La cultura dell’epoca mira a conciliare la riscoperta della cultura classica col pensiero cristiano e con la propaganda della Controriforma.
La musica che accompagna i testi sacri, pur rivolta a lodare il Signore, ammicca anche, nell’utilizzare il recitar cantando, ai fasti del passato classico che si vuol far rivivere, negli edifici sacri come sui palchi dei teatri, nelle illustrazioni di scene bibliche come negli affreschi che rievocano sulle pareti dei palazzi una favoleggiata età dell’oro.
La storia dell’oratorio musicale nel Seicento è, in buona misura, la storia della penetrazione di forme del teatro musicale profano in pratiche devozionali già esistenti, nelle quali la parte musicale era assolta dal canto collettivo delle laude in volgare e dei mottetti in latino.
L’oratorio musicale si svilupperà, nel corso del secolo, in due direzioni diverse, seppure contigue: l’oratorio in volgare, che ha come antecedente più immediato la lauda, e l’oratorio in latino, che affonda le sue radici nelle vicende del mottetto, e si rivolge a un pubblico più ristretto e più colto.
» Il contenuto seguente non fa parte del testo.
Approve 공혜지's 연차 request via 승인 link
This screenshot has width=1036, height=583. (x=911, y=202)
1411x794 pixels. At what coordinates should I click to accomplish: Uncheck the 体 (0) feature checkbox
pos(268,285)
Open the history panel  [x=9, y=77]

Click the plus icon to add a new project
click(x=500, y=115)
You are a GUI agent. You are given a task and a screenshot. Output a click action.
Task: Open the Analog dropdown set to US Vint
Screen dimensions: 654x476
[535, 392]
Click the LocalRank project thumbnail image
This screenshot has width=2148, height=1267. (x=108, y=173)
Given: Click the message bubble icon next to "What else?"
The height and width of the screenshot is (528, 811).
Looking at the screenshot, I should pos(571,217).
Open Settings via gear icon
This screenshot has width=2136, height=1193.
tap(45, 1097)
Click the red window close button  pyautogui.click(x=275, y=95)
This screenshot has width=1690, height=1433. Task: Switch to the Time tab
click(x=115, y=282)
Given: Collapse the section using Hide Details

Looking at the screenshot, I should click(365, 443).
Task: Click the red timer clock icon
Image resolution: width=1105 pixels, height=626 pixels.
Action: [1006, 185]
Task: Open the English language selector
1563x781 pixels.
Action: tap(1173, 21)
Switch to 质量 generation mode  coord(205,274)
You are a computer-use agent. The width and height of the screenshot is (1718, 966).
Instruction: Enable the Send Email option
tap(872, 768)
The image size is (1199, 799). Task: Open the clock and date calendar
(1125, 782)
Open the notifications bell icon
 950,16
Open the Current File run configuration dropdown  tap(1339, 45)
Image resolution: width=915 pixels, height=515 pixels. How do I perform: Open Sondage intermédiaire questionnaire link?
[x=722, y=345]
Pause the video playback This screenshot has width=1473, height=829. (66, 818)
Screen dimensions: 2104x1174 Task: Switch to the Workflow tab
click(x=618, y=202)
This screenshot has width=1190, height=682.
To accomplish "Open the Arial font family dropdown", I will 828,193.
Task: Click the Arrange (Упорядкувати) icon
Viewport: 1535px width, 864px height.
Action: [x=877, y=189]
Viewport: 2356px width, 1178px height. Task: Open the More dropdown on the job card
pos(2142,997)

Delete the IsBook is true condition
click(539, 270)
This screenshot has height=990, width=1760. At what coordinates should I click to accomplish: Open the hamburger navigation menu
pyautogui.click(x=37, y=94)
Queste due forme, se pure diverse sul piano della lingua e, in parte, su quello dell’ambiente di destinazione, seguono il medesimo iter per quanto riguarda lo sviluppo della struttura musicale.
Nel primo ventennio del Seicento le composizioni scritte per gli Esercizi spirituali dell’oratorio sono sempre più spesso in forma di dialogo, adatte a essere drammatizzate con un’esecuzione affidata a due o più cantanti, ciascuno dei quali dà vita, con la propria voce, a un personaggio diverso.
Ai personaggi dialoganti si aggiunge di frequente un’altra figura drammatica, sia essa rappresentata da un solo esecutore o da un coro: quella del narratore, cui è affidato il compito di legare le parti eseguite dai cantanti inserendole in una logica successione di eventi.
Anche se la Rappresentatione di Anima et di Corpo di Emilio De Cavalieri non è ancora un oratorio musicale in senso proprio, pure la sua messa in scena (Roma, 1600) segna l’inizio della pratica di mettere in musica e drammatizzare testi sacri con il nuovo stile del recitar cantando nel modo che diventerà proprio dell’oratorio secentesco.
È del 1619 il Teatro armonico spirituale di Giovan Francesco Anerio (1567-1630), una raccolta di madrigali spirituali destinati a essere eseguiti durante gli Esercizi oratoriali.La maggioranza dei testi del Teatro armonico spirituale è a struttura dialogica e ha spunti drammatici. La musica del Teatro, in generale, mutua il suo carattere da quello del madrigale del tempo. Sebbene nel Teatro non compaiano recitativi veri e propri, molti passaggi sono caratterizzati da uno stile declamatorio che ricorda in certa misura il recitar cantando che l’oratorio musicale degli anni successivi mutuerà dal melodramma.
I luoghi deputati all’esecuzione degli oratori musicali, che adesso non sono più soltanto gli oratori o le chiese, ma anche i palazzi signorili o le loro corti, assumono in quelle occasioni la funzione di vere e proprie sale da concerto.
È Giacomo Carissimi (1605-1674) a portare a piena maturazione la forma dell’oratorio musicale, quale rimarrà in uso nei decenni successivi. Negli oratori di Carissimi la differenziazione formale tra aria e recitativo è meno netta di quanto non accada nelle cantate da lui stesso composte. Si ritrova comunque anche qui lo stile del belcanto, che sottolinea i rapporti di questa produzione oratoriale con le tendenze emergenti della tradizione vocale profana.
Con Alessandro Stradella (1639-1682) l’oratorio della seconda metà del Seicento raggiunge la sua forma più compiuta. Stradella, col quale in ambito strumentale inizia la fortuna del concerto grosso, sperimenta dapprima nell’oratorio S. Giovanni Battista la suddivisione della compagine orchestrale in concertino e concerto grosso.